Sunday, January 21, 2024

1/21/24

 Sunday, January 21, 2024

In bed at 9 and up at 6 after a rough night with BPS and chronic pains.  3° and a high of 20°, wind is WSW at 9 mph, gusts to 15 mph, wind chill is -11°, ranging today from -12 to +5°°.  Sunrise at 7:07, sunset at 4:49, 9+31.

Treadmill; pain.  Considerable BPS last night, especially at 3, 4, and 5ish.  Last night's chili???  Plus the now normal sore right wrist and left shoulder.  Yesterday I had very few PF spasms.  This morning I am feeling some warning tightness. . . 11 a.m., 30:16 & 0.70 watching another interview re: Israel & Gaza & Palestinians with a UK professor.

I'm grateful to have come upon a blog called "THE HOMEBOUND SYMPHONY" maintained by Alan Jacobs, a professor at Baylor University and before that at Wheaton College.  He is a very thoughtful writer and he already has me reading and thinking about W. H. Auden's poem Atlantis whence Jacobs gets his blog's subtitle: 'Stagger onward rejoicing,' and listening to Rachmaninoff's Vespers.  I'm a big fan of so-called sacred music, especially mass music and most especially requiem mass music.  Despite my disparaging of the Church as an institution, I feel gratitude for much of the art that has come forth from religions, including the Church's abundant contributions.  

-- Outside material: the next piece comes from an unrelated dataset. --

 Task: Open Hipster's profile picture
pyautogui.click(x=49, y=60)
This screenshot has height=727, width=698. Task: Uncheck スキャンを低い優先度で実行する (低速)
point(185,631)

    On 1/15/24, Jacobs posted a typically thoughtful piece called "Silence, Violence, and the Human Condition" including this:

Shall we say, then, that silence is complicit in violence? It’s obvious why that is a more defensible argument [than that silence is violence], but it is not as dispositive as people who use it believe. I recently wrote something about Israel and Gaza, but I didn’t do it because people told me that otherwise I would have been complicit in the violence done there – though indeed people did tell me that. I wrote it for my own reasons, not because I felt that I was complicit in anything.

There are more evil things going on in the world than any one person can respond to. You could spend all day every day on social media just declaring that you denounce X or Y or Z and never get to the end of what deserves to be denounced. If my silence about Gaza is complicit in the violence being done there, what about my silence regarding the Chinese government’s persecution of the Uighurs? Or the government of Myanmar’s persecution of the Rohingya? Or what Boko Haram has done in Nigeria? Or what multinational corporations do to destroy our environment? Or dogfighting rings? Or racism in the workplace? Or sexism in the workplace?

There are two possible responses to this problem. One is to say that I am inevitably complicit in every act of violence I do not denounce, even if it would be impossible for me to denounce all such acts. But that position leads to a despairing quietism: Why should I denounce anything if in so doing I remain guilty for leaving millions of violent acts undenounced?

The second way is better: pick your spots and pick them unapologetically. It’s perfectly fine for people to have their own causes, the causes that for whatever reason touch their hearts. We all have them, we are all moved more by some injustices than by others; not one of us is consistently concerned with all injustices, all acts of violence, nor do we have a clear system of weighting the various sufferings of the world on a scale and portioning out our attention and concern in accordance with a utilitarian calculus.


 

I am grateful for anything that helps relieve my frequent feelings of complicity in all the world's wrongs, from global racism to wasting water while doing dishes.  I do not regret having regret for having lived my life too complacently, for having failed to contest in whatever way might be useful the wrongs of the world, of 'going along to get along.'  But I'm prone to overdoing it and to making myself miserable about all that's wrong with the world and with myself.  Cui bono?

LTMW at a hardy little chickadee in the near zero weather working diligently at getting a seed out of the safflower/sunflower tube.  It is about 2/3rds empty so what remains consists of big clumpy seeds and nuts and an occasional twig, i.e., not the easily nabbed and nutritious white safflower seed or black-oil sunflower seed.  The chickadee's feathers are fluffed out to hold on to some of his or her bodily-generated heat and I marvel at what seems to me to be a miracle, how the tiny birds, or large birds for that matter, are able to survive in weather like ours.  Now a brightly-colored house finch shows up on the tube and a snowbird and a squirrel work the ground under the feeder.  I suffer with my approach-avoidance conflict: to remain on my recliner in my comfortable, warm house or to put some clothes on, walk on the treacherous snow & ice,  and fill the feeder. . . . . The birds win; I fill the feeder. . . . The red-bellied woodpecker shows up to loosen and fly off with a big chunk of suet.  His pecking is so powerful I'm glad he works on the suet cake and not on my head.

More Israel stuff.  I watched a couple long lectures by John Mearsheimer and Stephen Walt on their LRB article and book on the Israel Lobby and its effect on American foreign policy.

Dinner tonight with the Goldbergs and with Micaela.